For this race, I felt a little awkward racing the Olympic since there was a Half going on but I could go faster so, hell yea. Once finished I thought differently…”Ah yes, I’m already done”. It was a sigh of relief and a warm energy of accomplishment certainly prevailed. No matter the race, finish time or placement…crossing that line just does it for me. So my general thoughts on the race are…”freaking awesome” “jitterbug” “Jay-z” “get off my wheel you dick” “wow, we’re running in the woods” “I’ll never race with a damn Garmin watch again” “Can I run away from this mud butt”? “Please don’t let these fools catch me on the run” “Hey look, my there’s a lot of blood on my shoe”.
Specifics on the race:
Swim: The cannon booms, heart rate soars…and it’s time to find some feet. After I found the feet I wanted, I momentarily lost focus and then it was just me…per the usual. Hearing “4 minutes” down as you exit the water is never awesome. I think my legs have ears though, they knew it was time to work. My heels started hitting my butt, I sense because my legs were planning to kick my ass. HA!
Bike: I Accidentally hit a button on my watch indicating “transition 2”….at the start of the bike (Doh). No power data for me! Oh well, I got this! With foggy glasses and a drive to catch Mr. Sterghos…I took off. For nutrition, I mixed 3 scoops of OSMO and an added Honey Stinger Gel in a bottle. This protocol works best for me during an Olympic race. I charged ahead, leading about 4 guys who were in the “legal” draft zone…By the way! I forgot how easy it is for our amateur field is to draft.

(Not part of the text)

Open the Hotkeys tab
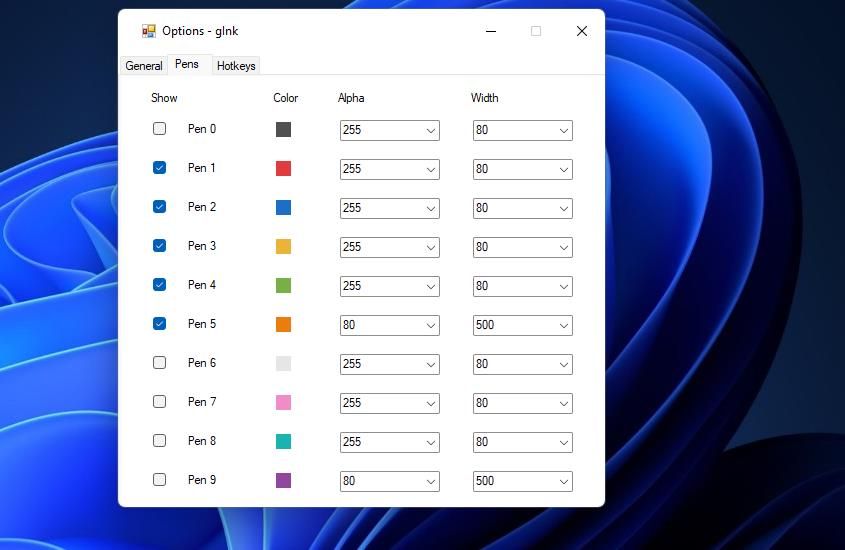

From my perspective they were pretty close, but who knows…I saw a ref bike trailing us so I was confident they were at least careful. In the Pro field you don’t even want to be within what seems like a mile…they love handing out the penalties and have different rules. Either way, I was happy to have the 3rd fastest bike split. I knew I worked my butt off to try and gain ground. I didn’t end up catching Nicholas Sterghos but I did see him running out of transition as I pulled in. Time well spent. My hopes were that my competition had to work really hard to hold on (turns out they did). It’s not over til it’s over! No one was gonna run me down!
Run: I knew to take the 1st 3 or 4 minutes at ¾ speed since my body needs that time to re-arrange how it’s activating muscles. Nutritionally I felt fine and after some caffeine, I felt even better. I sipped a gel flask every 2 miles and use the aid stations to splash cold water while using the out and back section to judge how much ground I was gaining…(or losing). Turns out the studs who hung on me wheel dug a little too deep, BOOM…run run run! Finished feeling strong and was overjoyed to know USMES had 2 on the Podium. 5th place was a good day for me. It was also great to know Kathy Rakel took 2nd overall female.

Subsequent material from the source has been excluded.